* [Exercise instructions]:
The answer should consist of every line in the material below that has the word "date".

* [Recorded information]:
==============================

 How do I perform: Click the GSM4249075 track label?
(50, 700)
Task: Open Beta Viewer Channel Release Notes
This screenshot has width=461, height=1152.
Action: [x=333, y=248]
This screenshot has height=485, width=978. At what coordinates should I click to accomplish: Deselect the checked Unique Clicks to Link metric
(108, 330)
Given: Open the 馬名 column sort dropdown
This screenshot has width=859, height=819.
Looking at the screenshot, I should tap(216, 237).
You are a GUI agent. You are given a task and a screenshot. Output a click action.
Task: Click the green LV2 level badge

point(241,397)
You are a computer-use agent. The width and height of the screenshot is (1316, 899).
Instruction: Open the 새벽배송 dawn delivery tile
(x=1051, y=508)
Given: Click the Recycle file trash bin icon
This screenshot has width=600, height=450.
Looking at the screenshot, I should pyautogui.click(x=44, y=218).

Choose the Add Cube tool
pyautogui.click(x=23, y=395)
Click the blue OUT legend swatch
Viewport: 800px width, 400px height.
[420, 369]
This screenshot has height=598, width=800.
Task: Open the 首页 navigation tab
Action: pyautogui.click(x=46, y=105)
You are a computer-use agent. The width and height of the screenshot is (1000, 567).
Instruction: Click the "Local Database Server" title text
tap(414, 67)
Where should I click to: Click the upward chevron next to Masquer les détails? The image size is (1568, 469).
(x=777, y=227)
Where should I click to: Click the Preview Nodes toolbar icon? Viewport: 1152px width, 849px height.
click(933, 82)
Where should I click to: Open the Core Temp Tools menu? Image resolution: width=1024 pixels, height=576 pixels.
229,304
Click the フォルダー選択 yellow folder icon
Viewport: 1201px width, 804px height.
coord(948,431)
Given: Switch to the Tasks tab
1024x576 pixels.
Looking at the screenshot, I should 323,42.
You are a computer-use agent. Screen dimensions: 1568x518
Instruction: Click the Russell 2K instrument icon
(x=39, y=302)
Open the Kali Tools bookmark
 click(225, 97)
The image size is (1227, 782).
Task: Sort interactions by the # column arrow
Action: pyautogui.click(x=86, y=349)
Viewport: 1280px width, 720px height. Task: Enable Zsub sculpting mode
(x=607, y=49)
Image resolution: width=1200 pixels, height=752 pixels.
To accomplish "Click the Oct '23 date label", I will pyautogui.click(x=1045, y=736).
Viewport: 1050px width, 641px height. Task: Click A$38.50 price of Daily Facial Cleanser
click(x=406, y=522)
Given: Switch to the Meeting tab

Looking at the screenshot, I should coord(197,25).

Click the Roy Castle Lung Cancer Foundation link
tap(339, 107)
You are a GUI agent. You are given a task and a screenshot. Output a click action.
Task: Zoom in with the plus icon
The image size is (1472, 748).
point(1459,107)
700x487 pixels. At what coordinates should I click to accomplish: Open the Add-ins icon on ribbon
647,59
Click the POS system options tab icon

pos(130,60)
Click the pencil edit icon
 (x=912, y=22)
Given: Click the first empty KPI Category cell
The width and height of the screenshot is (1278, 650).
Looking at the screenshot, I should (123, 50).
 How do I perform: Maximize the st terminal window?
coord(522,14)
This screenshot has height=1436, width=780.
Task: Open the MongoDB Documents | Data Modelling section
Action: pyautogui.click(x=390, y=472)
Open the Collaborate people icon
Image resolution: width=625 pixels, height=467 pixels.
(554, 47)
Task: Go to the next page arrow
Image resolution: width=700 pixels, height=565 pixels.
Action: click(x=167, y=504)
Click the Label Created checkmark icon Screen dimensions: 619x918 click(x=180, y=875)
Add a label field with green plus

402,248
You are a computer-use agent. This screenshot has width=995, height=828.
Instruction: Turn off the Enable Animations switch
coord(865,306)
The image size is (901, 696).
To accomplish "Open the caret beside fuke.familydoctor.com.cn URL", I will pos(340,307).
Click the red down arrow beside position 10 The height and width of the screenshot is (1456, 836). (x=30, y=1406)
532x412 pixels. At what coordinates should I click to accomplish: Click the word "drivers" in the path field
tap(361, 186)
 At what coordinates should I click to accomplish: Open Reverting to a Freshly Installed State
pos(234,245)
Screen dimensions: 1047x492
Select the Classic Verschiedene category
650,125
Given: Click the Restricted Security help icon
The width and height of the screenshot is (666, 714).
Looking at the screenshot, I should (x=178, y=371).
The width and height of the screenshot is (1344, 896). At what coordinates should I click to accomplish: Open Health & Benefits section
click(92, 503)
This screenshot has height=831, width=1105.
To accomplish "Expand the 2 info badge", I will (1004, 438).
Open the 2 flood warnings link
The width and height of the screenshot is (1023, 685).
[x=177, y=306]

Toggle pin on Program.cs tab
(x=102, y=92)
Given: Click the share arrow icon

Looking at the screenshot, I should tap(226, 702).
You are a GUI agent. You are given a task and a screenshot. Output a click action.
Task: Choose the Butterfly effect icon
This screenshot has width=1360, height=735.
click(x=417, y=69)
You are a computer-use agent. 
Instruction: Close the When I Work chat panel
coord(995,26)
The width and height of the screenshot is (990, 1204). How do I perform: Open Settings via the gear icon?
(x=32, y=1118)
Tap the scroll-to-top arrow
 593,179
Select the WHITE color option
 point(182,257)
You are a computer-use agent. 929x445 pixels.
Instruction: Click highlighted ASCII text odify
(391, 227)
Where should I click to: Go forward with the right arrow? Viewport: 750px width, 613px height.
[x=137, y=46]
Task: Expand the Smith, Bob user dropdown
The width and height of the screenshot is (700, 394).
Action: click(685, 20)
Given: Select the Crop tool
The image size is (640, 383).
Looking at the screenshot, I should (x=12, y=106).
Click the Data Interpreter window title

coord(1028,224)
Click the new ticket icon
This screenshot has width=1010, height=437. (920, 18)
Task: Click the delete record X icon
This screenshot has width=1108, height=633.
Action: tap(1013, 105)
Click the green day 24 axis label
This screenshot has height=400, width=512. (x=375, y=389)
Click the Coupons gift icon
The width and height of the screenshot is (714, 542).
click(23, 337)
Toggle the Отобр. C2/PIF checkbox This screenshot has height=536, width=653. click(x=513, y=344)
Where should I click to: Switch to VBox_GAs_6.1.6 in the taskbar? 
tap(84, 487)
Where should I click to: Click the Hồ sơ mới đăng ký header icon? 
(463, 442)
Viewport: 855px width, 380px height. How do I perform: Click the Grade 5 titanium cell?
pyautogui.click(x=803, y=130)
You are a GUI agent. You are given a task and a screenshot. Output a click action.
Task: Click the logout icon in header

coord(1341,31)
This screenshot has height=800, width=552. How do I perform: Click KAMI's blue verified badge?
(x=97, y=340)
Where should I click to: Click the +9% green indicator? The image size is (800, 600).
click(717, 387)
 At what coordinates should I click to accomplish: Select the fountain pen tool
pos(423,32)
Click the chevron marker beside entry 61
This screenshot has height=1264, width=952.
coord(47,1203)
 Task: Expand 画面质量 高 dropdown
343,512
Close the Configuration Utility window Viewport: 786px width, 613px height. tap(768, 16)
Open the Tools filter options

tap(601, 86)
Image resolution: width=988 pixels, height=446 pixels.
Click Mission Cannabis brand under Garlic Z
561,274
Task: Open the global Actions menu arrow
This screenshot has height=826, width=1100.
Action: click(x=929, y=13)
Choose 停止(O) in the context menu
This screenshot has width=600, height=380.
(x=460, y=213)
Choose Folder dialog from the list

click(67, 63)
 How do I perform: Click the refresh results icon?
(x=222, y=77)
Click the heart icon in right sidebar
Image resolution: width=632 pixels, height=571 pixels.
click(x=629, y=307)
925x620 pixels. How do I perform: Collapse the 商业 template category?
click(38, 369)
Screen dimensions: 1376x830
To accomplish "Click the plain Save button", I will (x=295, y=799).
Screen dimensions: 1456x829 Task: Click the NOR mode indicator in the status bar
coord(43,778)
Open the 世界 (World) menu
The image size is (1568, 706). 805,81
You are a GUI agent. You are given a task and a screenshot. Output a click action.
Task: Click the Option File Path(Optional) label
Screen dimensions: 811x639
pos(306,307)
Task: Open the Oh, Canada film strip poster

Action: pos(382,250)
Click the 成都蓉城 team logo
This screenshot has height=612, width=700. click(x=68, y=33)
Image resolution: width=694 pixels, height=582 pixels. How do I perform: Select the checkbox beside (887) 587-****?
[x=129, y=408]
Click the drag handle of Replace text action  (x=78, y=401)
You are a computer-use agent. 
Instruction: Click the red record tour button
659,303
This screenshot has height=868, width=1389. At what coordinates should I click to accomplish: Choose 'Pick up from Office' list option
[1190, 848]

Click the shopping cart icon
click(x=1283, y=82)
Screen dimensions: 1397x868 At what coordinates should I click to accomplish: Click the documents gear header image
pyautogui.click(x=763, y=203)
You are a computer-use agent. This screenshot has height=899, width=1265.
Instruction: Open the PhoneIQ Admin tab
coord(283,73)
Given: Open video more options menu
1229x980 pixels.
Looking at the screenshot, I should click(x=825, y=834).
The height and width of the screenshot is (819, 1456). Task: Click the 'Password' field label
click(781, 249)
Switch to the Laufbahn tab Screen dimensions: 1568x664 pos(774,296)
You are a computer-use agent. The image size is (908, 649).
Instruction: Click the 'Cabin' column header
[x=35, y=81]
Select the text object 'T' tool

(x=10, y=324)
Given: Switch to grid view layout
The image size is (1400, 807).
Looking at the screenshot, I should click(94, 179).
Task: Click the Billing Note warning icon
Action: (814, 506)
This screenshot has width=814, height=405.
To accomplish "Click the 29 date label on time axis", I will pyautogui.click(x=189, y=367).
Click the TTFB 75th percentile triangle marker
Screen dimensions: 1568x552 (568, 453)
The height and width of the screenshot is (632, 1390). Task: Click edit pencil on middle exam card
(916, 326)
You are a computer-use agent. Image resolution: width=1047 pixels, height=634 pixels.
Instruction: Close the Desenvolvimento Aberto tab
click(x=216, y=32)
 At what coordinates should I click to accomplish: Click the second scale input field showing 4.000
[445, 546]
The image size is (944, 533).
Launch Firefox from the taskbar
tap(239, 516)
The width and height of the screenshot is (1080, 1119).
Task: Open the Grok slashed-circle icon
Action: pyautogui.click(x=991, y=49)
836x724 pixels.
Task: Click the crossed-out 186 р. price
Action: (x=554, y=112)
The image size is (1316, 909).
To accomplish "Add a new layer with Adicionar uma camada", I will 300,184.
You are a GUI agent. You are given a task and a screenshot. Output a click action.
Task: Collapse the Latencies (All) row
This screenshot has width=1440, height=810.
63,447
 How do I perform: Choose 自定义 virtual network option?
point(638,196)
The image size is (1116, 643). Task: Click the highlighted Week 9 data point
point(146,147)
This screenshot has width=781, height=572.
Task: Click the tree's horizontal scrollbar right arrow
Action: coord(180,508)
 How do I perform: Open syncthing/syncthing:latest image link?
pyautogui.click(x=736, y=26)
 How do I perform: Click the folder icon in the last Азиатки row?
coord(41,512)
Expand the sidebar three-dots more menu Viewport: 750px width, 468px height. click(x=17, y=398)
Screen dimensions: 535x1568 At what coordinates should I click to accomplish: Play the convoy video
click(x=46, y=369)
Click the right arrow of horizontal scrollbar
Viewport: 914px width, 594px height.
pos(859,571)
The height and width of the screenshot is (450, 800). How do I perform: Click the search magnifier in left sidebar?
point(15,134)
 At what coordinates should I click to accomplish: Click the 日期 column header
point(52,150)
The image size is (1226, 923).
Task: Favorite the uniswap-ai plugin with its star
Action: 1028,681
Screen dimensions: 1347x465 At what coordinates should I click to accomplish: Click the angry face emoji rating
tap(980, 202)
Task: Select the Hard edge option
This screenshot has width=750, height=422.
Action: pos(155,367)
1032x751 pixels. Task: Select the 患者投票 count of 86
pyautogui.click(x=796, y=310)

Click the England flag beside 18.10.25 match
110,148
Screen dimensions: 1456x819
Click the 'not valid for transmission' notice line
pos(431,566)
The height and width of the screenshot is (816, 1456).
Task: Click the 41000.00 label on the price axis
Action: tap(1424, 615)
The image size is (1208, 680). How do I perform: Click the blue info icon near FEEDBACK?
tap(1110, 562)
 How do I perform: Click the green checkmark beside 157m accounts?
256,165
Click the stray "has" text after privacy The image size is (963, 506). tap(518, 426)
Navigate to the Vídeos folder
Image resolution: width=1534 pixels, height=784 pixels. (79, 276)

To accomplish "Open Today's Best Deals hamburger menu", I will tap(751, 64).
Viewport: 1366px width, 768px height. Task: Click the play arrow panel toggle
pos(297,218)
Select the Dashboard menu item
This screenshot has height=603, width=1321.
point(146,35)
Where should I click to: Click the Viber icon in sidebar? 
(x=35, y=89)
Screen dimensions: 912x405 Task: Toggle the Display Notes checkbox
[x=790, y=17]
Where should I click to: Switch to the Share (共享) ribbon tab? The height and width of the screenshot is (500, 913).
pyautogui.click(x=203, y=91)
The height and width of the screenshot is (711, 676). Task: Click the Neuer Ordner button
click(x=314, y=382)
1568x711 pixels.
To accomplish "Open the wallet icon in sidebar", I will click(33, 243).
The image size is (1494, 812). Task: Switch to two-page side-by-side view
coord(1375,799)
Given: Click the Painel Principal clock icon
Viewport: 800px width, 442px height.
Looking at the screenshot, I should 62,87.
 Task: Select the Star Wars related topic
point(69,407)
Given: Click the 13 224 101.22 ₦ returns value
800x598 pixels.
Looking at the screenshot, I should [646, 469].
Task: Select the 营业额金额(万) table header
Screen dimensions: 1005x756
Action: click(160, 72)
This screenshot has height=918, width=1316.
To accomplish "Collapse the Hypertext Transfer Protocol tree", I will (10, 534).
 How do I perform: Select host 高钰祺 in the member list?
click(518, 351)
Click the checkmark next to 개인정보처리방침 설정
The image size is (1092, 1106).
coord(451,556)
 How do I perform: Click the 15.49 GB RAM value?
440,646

==============================

* [Expected answer]:
To accomplish "Click the Oct '23 date label", I will pyautogui.click(x=1045, y=736).
To accomplish "Click the 29 date label on time axis", I will pyautogui.click(x=189, y=367).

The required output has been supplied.